Erin Brockovich isn't through with PG&E; another suit looms

KETTLEMAN HILLS, Calif. - In the No. 1 hit "Erin Brockovich," many moviegoers are seeing how a brash young legal secretary forced Pacific Gas & Electric Co. to pay a record $333 million settlement for poisoning the water in a small California desert town.

But the movie's story of environmental villainy is only the beginning of the legal and public-relations nightmare Brockovich has created for the utility company.

A bigger, broader lawsuit is headed to trial in November against San Francisco-based PG&E and a main supplier of chromium, Betz Laboratories Inc. of Pennsylvania.

About 1,500 employees, their families, other residents and farmers who lived or worked near three PG&E gas-compressor plants contend their water supplies also were contaminated with harmful levels of cancer-causing chromium 6 from the 1950s to the 1970s. Chromium is used to cool natural gas.

Brockovich is trying to find every last person who may have been exposed. Being portrayed on screen by Julia Roberts hasn't hurt. In the movie's first week, 40 to 50 potential plaintiffs called.

"We won't feel resolved - morally, ethically or legally - until we have found everyone we were supposed to," said Brockovich, 39. "And I will keep working until we do."

PG&E has said little about the accuracy of the movie or its effect on the litigation.

Company spokesman Greg Pruett said: "Our general response with respect to the movie is just that we recognize it's a dramatization. It's an entertainment vehicle." He added that PG&E officials "don't really have any thoughts" about how the film might affect the company's image or influence jurors.

"I will say this: I do believe that when the case is brought to trial, we will mount a very spirited and vigorous defense," he said. "And we are confident we will be successful in that defense."

Brockovich, who was hired by lawyer Ed Masry even though she had no college degree or technical experience, was looking at files for a real-estate case in 1992 when she found medical reports about low T-cell counts and other blood problems among residents of the town of Hinkley.

Available data.
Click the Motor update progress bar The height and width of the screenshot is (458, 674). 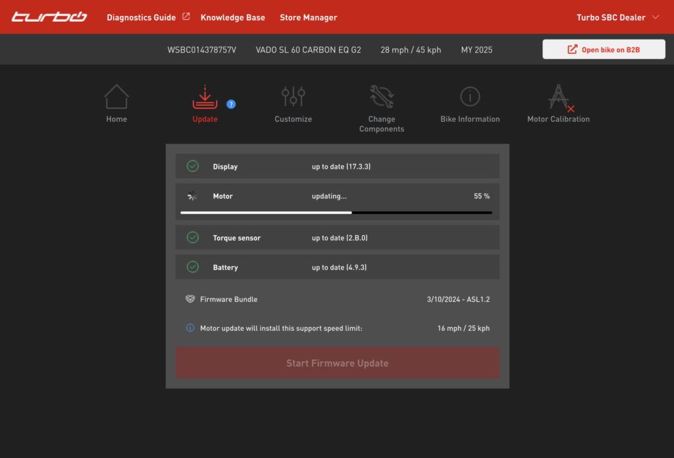(x=336, y=212)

Assigned task 1.
Summarize the article about Erin Brockovich and PG&E in two sentences.
Assigned task 2.
List every person named in the article about Erin Brockovich and PG&E.
Assigned task 3.
Write the next few sentences of the article about Erin Brockovich and PG&E, picking up after its final sentence.
The lines play no part in this exercise.

Answer space 1.
Beyond the record $333 million settlement shown in the movie "Erin Brockovich," a bigger lawsuit is headed to trial in November against PG&E and chromium supplier Betz Laboratories, brought by about 1,500 people who say their water near three PG&E gas-compressor plants was contaminated with cancer-causing chromium 6 from the 1950s to the 1970s. Brockovich is trying to find everyone who may have been exposed, while PG&E calls the film a dramatization and says it will mount a vigorous defense.

Answer space 2.
Erin Brockovich
Julia Roberts
Greg Pruett
Ed Masry

Answer space 3.
Curious, she drove her beat-up car out to the Mojave Desert town - about 100 miles northeast of Los Angeles - and began a quest that lasted four years.

"Erin did most of the work," Masry, played by Albert Finney in the movie, said of the research that uncovered the Hinkley pollution scandal that brought compensation for 652 Hinkley residents in 1996.

Brockovich earned $2 million for herself. But she wasn't done snooping around.

Suspecting similar problems at other PG&E plants, Brockovich and Masry drove out to Kettleman Hills in California's Central Valley, where employees and their families once lived onsite in a complex they called Camp PG&E.

She noticed a white powder on the needles of the tamarisk trees, an abnormality she remembered from Hinkley. And soon she was at it again, mining records and tracking down anyone who lived or worked at Kettleman.

Among the boxloads of documents she copied was a 1964 letter from the U.S. Interior Department notifying PG&E about unhealthy levels of chromium 6 in Kettleman's water well.

The Kettleman plaintiffs accuse PG&E of contaminating the water they used for drinking, bathing, swimming and watering crops. They say the water caused illnesses including cancer, kidney, liver and colon diseases and serious respiratory problems.

Gary Praglin, one of the lawyers for the plaintiffs, said at least 50 people have died since the case was filed about five years ago.